In 1842, Reverend Thomas Birch Freeman preached what is recorded as the first Christian sermon in Nigeria at Badagry. The site where he stood is now marked by the Agiya Tree Monument beside the Badagry Town Hall. A year later, in 1843, the Wesleyan mission established the country's first primary school, the Nursery of Infant Church, which evolved into St. Thomas' Anglican Nursery and Primary School under Rev. Golmer of the Church Missionary Society in 1845. That same year saw the construction of the first storey building in Nigeria, an Anglican missionary house. Badagry was accumulating firsts at a remarkable pace: first church, first school, first European-style building. The town that had been a doorway to enslavement was becoming, in the eyes of colonial missionaries, a doorway to what they called civilization.
Badagry's prominence did not last. In 1851, the army of Lagos attacked the town, and fire consumed much of it. The constant military threat from the Fon kingdom to the west, combined with poor sandy soils that limited agriculture, triggered an exodus of traders, missionaries, and farmers. The town that had hummed with commerce and missionary activity emptied out. In 1863, the British annexed Badagry and incorporated it into the Lagos colony, and in 1901 it became part of Nigeria. From the 1840s onward, as the slave trade was suppressed, Badagry's commercial significance faded. It settled into a quieter existence, its population sustained by fishing and coconut cultivation, its role in national history largely commemorative.
Badagry is governed by a traditional monarchy headed by the Akran of Badagry and his seven white-cap high chiefs. The institution of divine kingship, known as De Wheno Aholu, traces its roots to the town's migration from the Ketu kingdom in the fifteenth century. Seventeen Akrans have held the stool. The chiefs administer eight quarters -- Ahovikoh, Boekoh, Jegba, Posukoh, Awhanjigo, Asago, Whalako, and Ganho -- and the families that ruled these quarters once played direct roles in brokering the slave trade with Europeans and Brazilians. The title of Oba Akran carries such weight that one of the longest commercial avenues in Ikeja, Lagos, is named after it. Today, traditional worship of the Supreme Being through deities like Ogun and Hevioso coexists with Christianity and Islam in a town where the Egun, Yoruba, and Ogu peoples share a distinctive culture.

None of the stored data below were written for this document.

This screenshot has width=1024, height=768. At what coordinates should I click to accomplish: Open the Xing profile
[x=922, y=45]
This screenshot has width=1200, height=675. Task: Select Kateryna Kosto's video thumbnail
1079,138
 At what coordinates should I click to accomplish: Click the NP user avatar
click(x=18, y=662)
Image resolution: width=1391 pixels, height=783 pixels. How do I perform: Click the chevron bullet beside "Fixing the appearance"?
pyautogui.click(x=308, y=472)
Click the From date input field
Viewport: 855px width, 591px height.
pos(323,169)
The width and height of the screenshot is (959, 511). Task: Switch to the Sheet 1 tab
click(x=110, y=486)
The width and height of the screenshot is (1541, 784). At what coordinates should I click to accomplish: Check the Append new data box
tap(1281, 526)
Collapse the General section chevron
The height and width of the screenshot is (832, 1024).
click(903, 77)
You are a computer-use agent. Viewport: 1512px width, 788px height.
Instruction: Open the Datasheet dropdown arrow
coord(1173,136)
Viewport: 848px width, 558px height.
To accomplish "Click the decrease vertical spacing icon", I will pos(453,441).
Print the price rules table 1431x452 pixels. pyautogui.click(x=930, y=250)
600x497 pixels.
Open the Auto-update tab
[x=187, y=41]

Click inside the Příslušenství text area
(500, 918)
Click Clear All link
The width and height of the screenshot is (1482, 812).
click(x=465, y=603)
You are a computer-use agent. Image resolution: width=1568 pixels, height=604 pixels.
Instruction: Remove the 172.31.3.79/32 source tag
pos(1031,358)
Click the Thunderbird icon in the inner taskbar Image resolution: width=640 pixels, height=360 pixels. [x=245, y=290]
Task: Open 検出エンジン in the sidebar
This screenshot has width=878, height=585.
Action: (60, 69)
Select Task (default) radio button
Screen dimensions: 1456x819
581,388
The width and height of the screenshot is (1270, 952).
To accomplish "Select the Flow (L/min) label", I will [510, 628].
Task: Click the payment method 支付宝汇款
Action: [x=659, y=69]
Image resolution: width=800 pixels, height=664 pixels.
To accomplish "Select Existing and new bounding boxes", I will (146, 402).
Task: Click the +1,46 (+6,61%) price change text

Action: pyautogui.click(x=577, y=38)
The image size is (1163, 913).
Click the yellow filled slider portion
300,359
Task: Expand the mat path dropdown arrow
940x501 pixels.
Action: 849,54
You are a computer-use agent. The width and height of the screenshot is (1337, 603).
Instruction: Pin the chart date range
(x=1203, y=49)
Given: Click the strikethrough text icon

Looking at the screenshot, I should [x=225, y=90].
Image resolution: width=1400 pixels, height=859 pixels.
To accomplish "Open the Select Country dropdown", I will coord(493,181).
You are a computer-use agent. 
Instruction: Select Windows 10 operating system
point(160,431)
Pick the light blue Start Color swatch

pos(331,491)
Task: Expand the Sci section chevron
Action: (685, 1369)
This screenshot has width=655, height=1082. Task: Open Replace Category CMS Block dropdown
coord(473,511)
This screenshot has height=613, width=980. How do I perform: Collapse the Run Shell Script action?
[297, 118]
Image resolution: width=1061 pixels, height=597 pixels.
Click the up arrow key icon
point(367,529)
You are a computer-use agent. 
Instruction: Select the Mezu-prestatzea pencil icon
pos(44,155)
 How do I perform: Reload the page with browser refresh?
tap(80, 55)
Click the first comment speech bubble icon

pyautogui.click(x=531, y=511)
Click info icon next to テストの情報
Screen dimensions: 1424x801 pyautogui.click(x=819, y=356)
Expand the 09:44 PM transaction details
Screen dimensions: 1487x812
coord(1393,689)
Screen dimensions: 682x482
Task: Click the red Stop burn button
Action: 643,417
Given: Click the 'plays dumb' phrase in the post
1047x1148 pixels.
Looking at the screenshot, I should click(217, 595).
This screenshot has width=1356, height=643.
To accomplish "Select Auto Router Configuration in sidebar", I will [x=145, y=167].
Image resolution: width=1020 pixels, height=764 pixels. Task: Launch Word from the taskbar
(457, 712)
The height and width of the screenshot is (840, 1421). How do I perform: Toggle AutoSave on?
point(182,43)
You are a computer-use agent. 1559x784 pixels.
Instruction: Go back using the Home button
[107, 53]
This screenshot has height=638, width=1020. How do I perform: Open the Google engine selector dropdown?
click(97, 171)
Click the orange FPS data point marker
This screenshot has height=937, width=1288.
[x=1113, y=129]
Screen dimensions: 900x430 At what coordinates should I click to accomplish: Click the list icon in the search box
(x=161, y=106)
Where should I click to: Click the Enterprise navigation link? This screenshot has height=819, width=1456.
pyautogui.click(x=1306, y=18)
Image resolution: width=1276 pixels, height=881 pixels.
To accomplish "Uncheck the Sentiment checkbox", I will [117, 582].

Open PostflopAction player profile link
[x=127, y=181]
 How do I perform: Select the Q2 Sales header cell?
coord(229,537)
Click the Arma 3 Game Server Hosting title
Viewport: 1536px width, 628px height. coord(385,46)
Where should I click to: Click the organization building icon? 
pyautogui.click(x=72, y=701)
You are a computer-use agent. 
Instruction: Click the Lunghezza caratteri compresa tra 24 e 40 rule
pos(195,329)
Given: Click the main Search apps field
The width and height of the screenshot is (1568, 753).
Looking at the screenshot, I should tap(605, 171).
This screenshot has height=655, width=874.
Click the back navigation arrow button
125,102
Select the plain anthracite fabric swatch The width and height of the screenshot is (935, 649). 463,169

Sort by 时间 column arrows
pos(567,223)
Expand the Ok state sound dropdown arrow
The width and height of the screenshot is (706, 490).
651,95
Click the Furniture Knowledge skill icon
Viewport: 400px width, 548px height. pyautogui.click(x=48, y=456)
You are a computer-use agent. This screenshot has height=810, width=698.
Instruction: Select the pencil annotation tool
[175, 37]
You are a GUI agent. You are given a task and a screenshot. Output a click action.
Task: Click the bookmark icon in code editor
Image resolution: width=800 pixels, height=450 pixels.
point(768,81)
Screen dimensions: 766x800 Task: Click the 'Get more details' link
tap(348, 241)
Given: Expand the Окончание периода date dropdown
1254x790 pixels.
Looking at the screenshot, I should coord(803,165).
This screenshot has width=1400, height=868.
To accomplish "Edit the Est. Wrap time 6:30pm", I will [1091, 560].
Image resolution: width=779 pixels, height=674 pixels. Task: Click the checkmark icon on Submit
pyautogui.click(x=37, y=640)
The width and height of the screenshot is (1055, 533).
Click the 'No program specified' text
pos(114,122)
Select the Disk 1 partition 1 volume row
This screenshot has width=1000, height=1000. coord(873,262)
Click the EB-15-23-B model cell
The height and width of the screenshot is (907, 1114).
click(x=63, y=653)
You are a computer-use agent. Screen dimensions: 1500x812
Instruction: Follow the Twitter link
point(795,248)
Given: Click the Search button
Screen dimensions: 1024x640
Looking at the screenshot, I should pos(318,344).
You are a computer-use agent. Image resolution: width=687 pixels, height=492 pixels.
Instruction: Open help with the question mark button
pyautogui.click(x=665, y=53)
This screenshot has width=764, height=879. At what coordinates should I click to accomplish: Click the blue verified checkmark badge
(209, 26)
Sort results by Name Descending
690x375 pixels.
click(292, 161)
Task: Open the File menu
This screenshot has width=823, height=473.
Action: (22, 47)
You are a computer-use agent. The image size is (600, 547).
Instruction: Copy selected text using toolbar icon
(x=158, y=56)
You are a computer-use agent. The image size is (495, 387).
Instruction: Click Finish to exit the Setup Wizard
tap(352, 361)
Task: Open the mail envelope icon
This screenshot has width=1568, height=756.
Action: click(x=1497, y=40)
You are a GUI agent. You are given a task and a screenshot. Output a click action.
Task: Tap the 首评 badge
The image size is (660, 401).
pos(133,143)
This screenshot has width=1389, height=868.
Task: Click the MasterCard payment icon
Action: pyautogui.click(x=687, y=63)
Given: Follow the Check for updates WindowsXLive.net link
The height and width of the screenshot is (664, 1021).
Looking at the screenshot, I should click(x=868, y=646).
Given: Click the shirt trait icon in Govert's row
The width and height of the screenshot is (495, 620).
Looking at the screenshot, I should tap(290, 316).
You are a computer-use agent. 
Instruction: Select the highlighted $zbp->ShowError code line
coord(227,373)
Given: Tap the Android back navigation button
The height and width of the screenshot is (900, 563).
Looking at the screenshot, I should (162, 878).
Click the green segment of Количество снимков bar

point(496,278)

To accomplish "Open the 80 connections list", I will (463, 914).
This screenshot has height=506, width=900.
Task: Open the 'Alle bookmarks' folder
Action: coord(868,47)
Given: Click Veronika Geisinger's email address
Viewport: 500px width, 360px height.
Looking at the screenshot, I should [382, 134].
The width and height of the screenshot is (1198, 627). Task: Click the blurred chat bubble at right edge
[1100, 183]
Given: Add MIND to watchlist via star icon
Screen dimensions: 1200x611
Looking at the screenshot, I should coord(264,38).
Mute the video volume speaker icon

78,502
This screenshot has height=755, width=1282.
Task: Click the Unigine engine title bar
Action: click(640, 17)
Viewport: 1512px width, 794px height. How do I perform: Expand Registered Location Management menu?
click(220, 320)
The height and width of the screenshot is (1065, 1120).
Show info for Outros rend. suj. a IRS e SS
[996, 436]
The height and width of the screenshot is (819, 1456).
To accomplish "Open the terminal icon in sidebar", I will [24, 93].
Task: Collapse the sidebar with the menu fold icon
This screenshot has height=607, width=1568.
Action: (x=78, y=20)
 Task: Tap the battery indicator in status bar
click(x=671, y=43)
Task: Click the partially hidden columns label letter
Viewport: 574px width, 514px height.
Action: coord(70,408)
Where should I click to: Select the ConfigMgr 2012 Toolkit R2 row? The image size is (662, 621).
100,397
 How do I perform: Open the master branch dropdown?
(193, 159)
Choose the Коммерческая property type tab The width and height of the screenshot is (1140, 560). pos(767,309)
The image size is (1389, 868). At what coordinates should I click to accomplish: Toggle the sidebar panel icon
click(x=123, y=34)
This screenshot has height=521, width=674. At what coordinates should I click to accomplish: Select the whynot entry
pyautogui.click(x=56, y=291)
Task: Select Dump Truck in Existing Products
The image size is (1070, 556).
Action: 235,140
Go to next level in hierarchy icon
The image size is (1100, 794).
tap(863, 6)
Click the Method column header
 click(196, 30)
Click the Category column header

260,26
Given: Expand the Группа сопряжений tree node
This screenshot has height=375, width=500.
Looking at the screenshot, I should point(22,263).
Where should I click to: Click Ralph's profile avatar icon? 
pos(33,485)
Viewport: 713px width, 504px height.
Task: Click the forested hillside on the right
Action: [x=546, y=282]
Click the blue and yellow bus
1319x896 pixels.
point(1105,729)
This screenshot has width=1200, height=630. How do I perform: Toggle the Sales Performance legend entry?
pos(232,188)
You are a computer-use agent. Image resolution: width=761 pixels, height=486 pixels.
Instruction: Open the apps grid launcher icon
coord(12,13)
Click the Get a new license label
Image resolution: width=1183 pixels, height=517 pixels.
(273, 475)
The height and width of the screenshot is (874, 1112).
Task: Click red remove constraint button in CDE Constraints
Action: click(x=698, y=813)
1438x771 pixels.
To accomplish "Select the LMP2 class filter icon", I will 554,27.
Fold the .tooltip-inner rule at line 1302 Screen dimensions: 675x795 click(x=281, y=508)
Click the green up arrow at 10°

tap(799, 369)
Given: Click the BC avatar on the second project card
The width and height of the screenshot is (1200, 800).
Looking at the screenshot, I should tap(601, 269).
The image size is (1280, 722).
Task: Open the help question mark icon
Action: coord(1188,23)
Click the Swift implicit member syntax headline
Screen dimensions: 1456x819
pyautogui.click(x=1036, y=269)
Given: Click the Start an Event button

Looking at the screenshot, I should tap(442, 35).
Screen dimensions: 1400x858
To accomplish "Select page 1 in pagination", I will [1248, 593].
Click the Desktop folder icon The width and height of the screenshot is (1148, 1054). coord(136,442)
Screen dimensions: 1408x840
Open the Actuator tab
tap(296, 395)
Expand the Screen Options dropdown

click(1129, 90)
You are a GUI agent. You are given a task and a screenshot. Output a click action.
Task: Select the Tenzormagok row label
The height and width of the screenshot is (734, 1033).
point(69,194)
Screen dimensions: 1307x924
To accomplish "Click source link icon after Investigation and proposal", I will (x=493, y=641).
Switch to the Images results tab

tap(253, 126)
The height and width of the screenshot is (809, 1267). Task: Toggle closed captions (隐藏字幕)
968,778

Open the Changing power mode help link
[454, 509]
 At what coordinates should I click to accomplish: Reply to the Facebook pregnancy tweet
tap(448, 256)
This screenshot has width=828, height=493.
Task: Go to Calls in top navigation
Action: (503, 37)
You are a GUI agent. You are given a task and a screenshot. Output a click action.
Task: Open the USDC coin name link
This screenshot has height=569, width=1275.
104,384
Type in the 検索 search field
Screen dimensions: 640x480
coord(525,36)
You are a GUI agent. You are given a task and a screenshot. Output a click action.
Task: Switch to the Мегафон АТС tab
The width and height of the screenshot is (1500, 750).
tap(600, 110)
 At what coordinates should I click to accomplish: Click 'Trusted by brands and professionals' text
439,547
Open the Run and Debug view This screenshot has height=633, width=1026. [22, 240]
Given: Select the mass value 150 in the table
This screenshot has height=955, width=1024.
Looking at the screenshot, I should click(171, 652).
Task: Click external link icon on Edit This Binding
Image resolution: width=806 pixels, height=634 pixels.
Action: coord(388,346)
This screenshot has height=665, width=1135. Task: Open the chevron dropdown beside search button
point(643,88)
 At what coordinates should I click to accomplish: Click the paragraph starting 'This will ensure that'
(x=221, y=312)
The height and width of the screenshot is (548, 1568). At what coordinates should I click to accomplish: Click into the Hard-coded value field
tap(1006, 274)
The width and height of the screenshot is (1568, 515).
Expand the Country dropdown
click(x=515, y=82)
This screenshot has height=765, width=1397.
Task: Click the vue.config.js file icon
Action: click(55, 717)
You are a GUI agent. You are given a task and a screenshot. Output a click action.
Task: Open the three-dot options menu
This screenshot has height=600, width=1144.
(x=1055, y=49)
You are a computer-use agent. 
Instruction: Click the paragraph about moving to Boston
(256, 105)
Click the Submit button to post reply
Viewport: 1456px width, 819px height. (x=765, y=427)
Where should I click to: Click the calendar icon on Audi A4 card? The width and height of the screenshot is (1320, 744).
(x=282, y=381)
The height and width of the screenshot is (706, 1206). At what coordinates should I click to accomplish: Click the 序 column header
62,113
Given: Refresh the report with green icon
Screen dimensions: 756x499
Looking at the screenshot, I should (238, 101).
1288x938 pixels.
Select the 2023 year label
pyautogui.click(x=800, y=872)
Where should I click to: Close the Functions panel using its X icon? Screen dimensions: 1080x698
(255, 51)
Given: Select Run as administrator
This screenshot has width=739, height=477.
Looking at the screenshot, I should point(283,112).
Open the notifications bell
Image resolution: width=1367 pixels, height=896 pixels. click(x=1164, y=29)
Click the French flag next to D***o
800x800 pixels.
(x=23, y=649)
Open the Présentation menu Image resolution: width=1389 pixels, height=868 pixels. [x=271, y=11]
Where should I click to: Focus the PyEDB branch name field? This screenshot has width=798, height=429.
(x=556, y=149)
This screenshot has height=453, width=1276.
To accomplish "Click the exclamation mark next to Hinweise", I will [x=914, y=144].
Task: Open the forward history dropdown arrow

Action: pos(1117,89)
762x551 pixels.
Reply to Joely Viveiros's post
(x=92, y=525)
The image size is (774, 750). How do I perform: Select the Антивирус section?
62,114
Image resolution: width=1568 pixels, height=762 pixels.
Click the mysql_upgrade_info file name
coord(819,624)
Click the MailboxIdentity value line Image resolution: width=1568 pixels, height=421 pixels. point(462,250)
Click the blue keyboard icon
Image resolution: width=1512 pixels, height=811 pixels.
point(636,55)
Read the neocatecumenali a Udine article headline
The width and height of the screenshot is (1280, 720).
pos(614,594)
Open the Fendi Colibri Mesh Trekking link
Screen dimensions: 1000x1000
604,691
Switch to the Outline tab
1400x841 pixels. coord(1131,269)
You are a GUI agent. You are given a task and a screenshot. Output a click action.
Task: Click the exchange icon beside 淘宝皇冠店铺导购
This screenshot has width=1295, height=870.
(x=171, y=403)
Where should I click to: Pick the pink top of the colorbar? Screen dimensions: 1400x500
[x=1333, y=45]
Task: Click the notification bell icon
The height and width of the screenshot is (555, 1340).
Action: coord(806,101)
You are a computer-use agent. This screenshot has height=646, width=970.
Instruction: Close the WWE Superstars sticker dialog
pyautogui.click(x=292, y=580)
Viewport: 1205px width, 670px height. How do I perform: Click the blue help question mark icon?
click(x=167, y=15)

Modern Badagry, with a population of roughly 241,000, straddles the road between Lagos and the Benin border. Coconut plantations established in the 1880s still shape the landscape and the economy: the town exports coconuts, copra, coir, fish, and cassava to Lagos, 55 kilometers to the east. The Agbalata International Market buzzes with cross-border trade, its stalls selling everything from groundnut oil to smuggled goods. But tourism, powered by history, is increasingly important. The Badagry Heritage Museum occupies the building of the first Christian mission and displays the manacles and chains that once bound human beings for export. The Seriki Abass Slave Baracoon stands as a tangible remnant of the trade. Visitors walk through these spaces and confront a history that shaped not just this town but the entire Atlantic world.
Badagry is located at 6.417°N, 2.883°E, on the coast of Lagos State in southwestern Nigeria, roughly 55 km west of Lagos along the lagoon. The town sits on the north bank of the Porto-Novo inlet, which is visible as a narrow waterway paralleling the coast. From the air, the lagoon system and coconut plantations distinguish the landscape. The nearest major airport is Murtala Muhammed International Airport (DNMM) in Lagos. The Benin border at Seme is approximately 20 km to the west. Coastal weather is tropical and humid, with sea breezes moderating temperatures year-round.